This is the third in an ongoing series that will form a comprehensive review of the ‘official’ Walt Disney Animation Studios canon – from 1937’s Snow White and the Seven Dwarfs through 2016’s Moana.
For reference, here is a complete list of the films in the Disney canon.
- Film: The Princess and the Frog
- Year: 2009
- Director(s): John Musker and Ron Clements
- Length: 97 Minutes
- Source Material: ‘The Frog Prince’ from The Brothers Grimm & ‘The Frog Princess’ by E.D. Baker
- Official Budget: $105 Million
- Official Box Office: $267 Million
In 2005, Disney found itself in the middle of their worst slump in the Studio’s history; rife with box office bombs and critical failures such as Dinosaur, Atlantis: The Lost Empire, Treasure Planet, Brother Bear, and Home on the Range. After the acquisition of Pixar in 2006, Disney studio heads made the decision to write off traditional hand-drawn animation in favor of CGI. That decision proved no better, with the development of the disappointing Chicken Little, Meet the Robinsons, and Bolt.

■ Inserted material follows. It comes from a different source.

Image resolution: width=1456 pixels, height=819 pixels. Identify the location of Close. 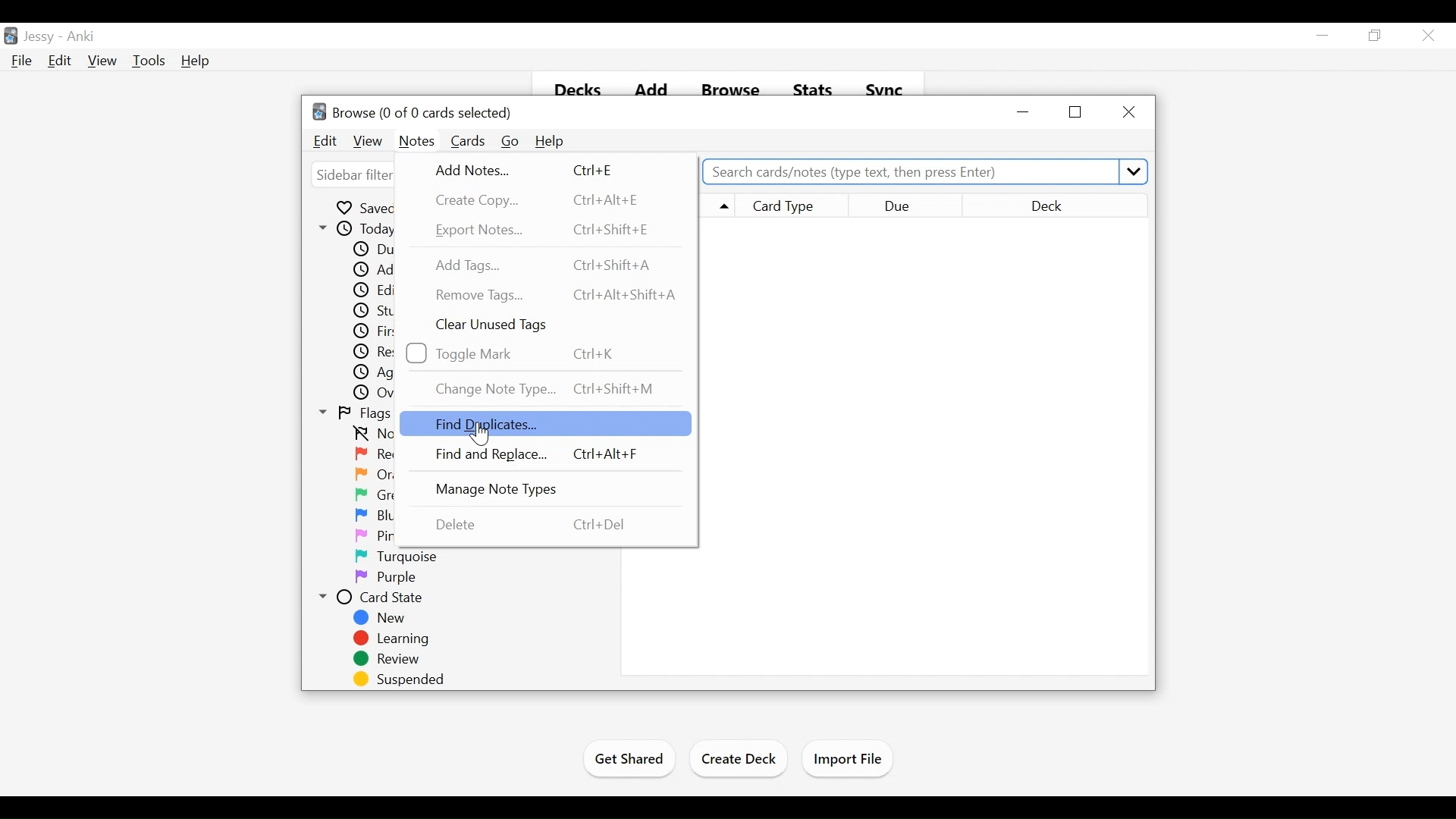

Desperate to recreate the magic of the 1990s, Disney brought back longtime collaborators Ron Clements and John Musker (The Little Mermaid, Aladdin, Hercules), and so began the production of The Princess and the Frog. While critical reception was strong, box office revenue was less than stellar, owed in part to a marketing campaign that missed the mark with Disney’s male demographic. Nevertheless, The Princess and the Frog was the first in a string of Disney critical hits (that eventually brought with it strong box office performance) known as the ‘Disney Revival’.
The Princess and the Frog follows a similar story structure to other Musker/Clements vehicles. Tiana, a young and spunky waitress in 1920s New Orleans has been saving up to buy her very own jazz club. Throw in an arrogant prince who needs to learn something about himself; and an evil voodoo witch doctor bent on stopping Tiana from reaching her goal, and you get an entirely predictable Disney story. Nothing particularly awful about the plot of The Princess and the Frog, but nothing close to noteworthy.
Tiana mirrors other recent Disney princesses (Ariel, Jasmine), just with a slight tone of cynicism. Prince Naveen is Aladdin on steroids…MORE cockiness, MORE bravado, MORE irresponsibility, and importantly, less empathetic. Rounding out the cast is a crew of what feels like Disney sidekick cast-offs – the neurotic, jazz-loving alligator Louis, the over-the-top stereotypically cajun firefly Ray, and the unreasonably bratty Souther rich-girl Charlotte. Overall, characters aren’t bad – just nothing new to enjoy.
While nearly every character from The Princess and the Frog is a carbon copy of previously used Disney templates, the antagonist, a voodoo shaman Doctor Facilier, is a bright spot and uniquely original. Doctor Facilier is strikingly evil, even for Disney standards; which as seen a woman try to capture, kill, and skin 101 different Dalmatian puppies. Actor Keith David brings charisma to the character colloquially known as ‘The Shadow Man’.
Re-adopting traditionally hand-drawn animation with The Princess and the Frog was the right decision to capture the hazy, humid feel of 1920s New Orleans; utilizing a striking yellow-tint to the scenery. In Disney’s preceding films, notably Chicken Little, Disney animators had yet to master CGI and looked a step behind their Pixar counterparts; but when it comes to hand-drawn animation, no studio does it better than Disney.
Character design and stylization echoes the best of classic Disney while setting itself apart with an individually bayou flavor. Animators hit a home-run with Doctor Facilier; an arresting villan design with eye-catching movement.
Longtime partner to Pixar, Randy Newman composed, arranged, and conducted the music for The Princess and the Frog; with an aim at delivering easily accessible jazz songs to match the setting but these were not the classics of the Disney Renaissance (The Little Mermaid, Beauty and the Beast, The Lion King). The soundtrack was lifeless and really missed out on the jazz and soul influences the film pulls from. The lone bright spot was the solo Tiana number ‘Almost There’; recognized with an Oscar nomination.
The Princess and the Frog feels too familiar in it’s own right; but by relying on quintessentially Disney conventions (to a fault), Disney showed they were ready to get back to the things that made them most successful.